East Bay

Bay Area Sailor to Set Out on First-of-its-Kind Adventure

A Bay Area sailor will set sail in October in an attempt to become the first person to sail around the Americas and Antarctica solo — all under a year. The trip will take Randall Reeves away from his wife and their East Bay home for the better part of a year - and into some of the world’s most notoriously storm oceans. 

“I overdid it one night and asked my wife ‘hey what do you think about this?’ Reeves said on the docks of Point Richmond where his 42 foot sailboat Moli is moored. “And she said ‘great you should do it.’ My wife is the enabler.”

Loading supplies
Joe Rosato Jr.
Randall Reeves loads cans of food, instant coffee and energy bars onto his boat Moli in the docks at Point Richmond.

Reeves didn’t need much enabling. As a lifelong sailor who learned to sail on the San Joaquin River near his native Stockton, he’s made increasingly longer forays out to sea for up to a month at a time. But his upcoming journey which he calls the Figure 8 Voyage for the shape of its path, will be by far his most ambitious. 

“It’s been a part of my dream since I was very young,” Reeves said. 

The trip will take Reeves through all the world’s oceans, around Cape Horn twice, through thick drifts of ice — coursing two dangerous routes through the Southern Ocean and the Arctic all in a single passage — which Reeves said no one has even attempted before. 

Reeves on boat
Joe Rosato Jr.
Randall Reeves aboard his 42 boat, Moli. In October Reeves will set out to become the first person to sail solo around the Americas and the Antarctica in under a year.

“I’m going to miss my lovely wife who I won’t see for a whole year. Miss sleeping in my own bed kind of stuff,” Reeves said. “The tradeoff is that you get to wake up every day in this amazingly rough and wild part of the world that almost nobody ever sees.” 

To prepare for his journey, Reeves spends his days cramming his vessel full of canned foods, instant coffee, Cliff Bars and a powdered food designed in the Silicon Valley called Soylent. He draws up maps just to be able to quickly find his supplies — especially in the midst of a storm when the choice of ‘what’s for dinner?’ drops down the list of vital decisions. 

“I eat mostly canned foods and dried foods,” Reeves said, “rice and stews, canned vegetables and canned meats.” 

He also plans to catch fish which he’ll have to consume quickly since his boat has no refrigeration. The other thing it doesn’t have — a shower. For those romanticizing Reeve’s trek, the idea of a year at sea without a shower, surviving mostly on canned food throws a big bucket of salt water on the envy. 

“All these guys who thought ‘wow that’s just the coolest thing,’ they begin to drop away a bit,” Reeves said. “They go back to mowing the front yard.” 

Reeve’s biggest supporter in his adventure is his wife Joanna Bloor who not only approves of her husband’s long, long trip, but is helping him prepare for it.
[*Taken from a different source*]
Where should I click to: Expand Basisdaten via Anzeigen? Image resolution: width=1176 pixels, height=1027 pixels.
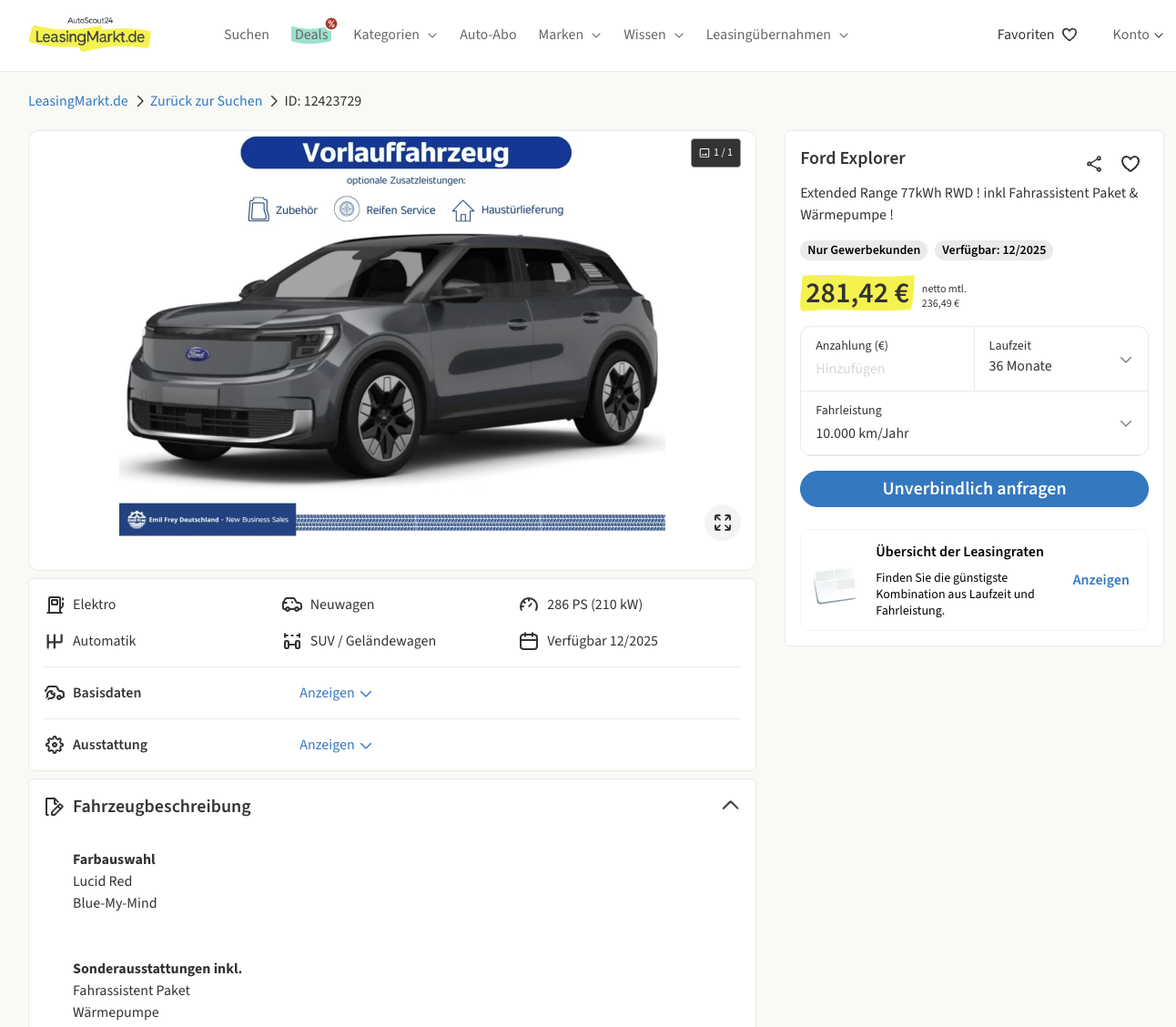click(x=335, y=693)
Bloor said people in the sailing community have nicknamed her ‘best wife in the world,’ for encouraging her husband’s extreme bucket list expedition. 

Reeves on boat 2
Joe Rosato Jr.
Randall Reeves aboard his 42 boat, Moli. In October Reeves will set out to become the first person to sail solo around the Americas and the Antarctica in under a year.

“We spend most of our entire life trying to figure out what we’re supposed to do and what is our impact on the planet, and never find that,” Bloor said. “And Randall’s known since he was ten what he wanted to do and what his impact was.” 

But Bloor’s affinity for her husband’s adventure ends at the docks. The most common question she fields these days is whether she’s accompanying her husband on the trip. 

“To which my answer is generally ‘are you kidding?’” Bloor laughed. “The idea of not taking a shower for a year is kind of horrific.” 

Reeves said he will have plenty to do in place of the showering, like waking up every hour at night to check the course of the boat, navigating unfamiliar waters and performing constant maintenance on his craft. He plans to live-stream parts of his trip and eventually turn his experience into a book. And of course there will be plenty of time to take in the scenery. 

“I’m going to see animals who’ve never seen humans before,” Reeves said, “I’m going to see weather that most humans never experience.” 

Bloor said she understands the powerful spell the oceans have spun on her husband, drawing him further and farther, manifesting in this once-in-a-lifetime pilgrimage to the unknown. 

“It comes back to this idea again,” Bloor said, “if you know what it is you’re supposed to — do go do it — because you don’t want to have a regret at the end of the day.”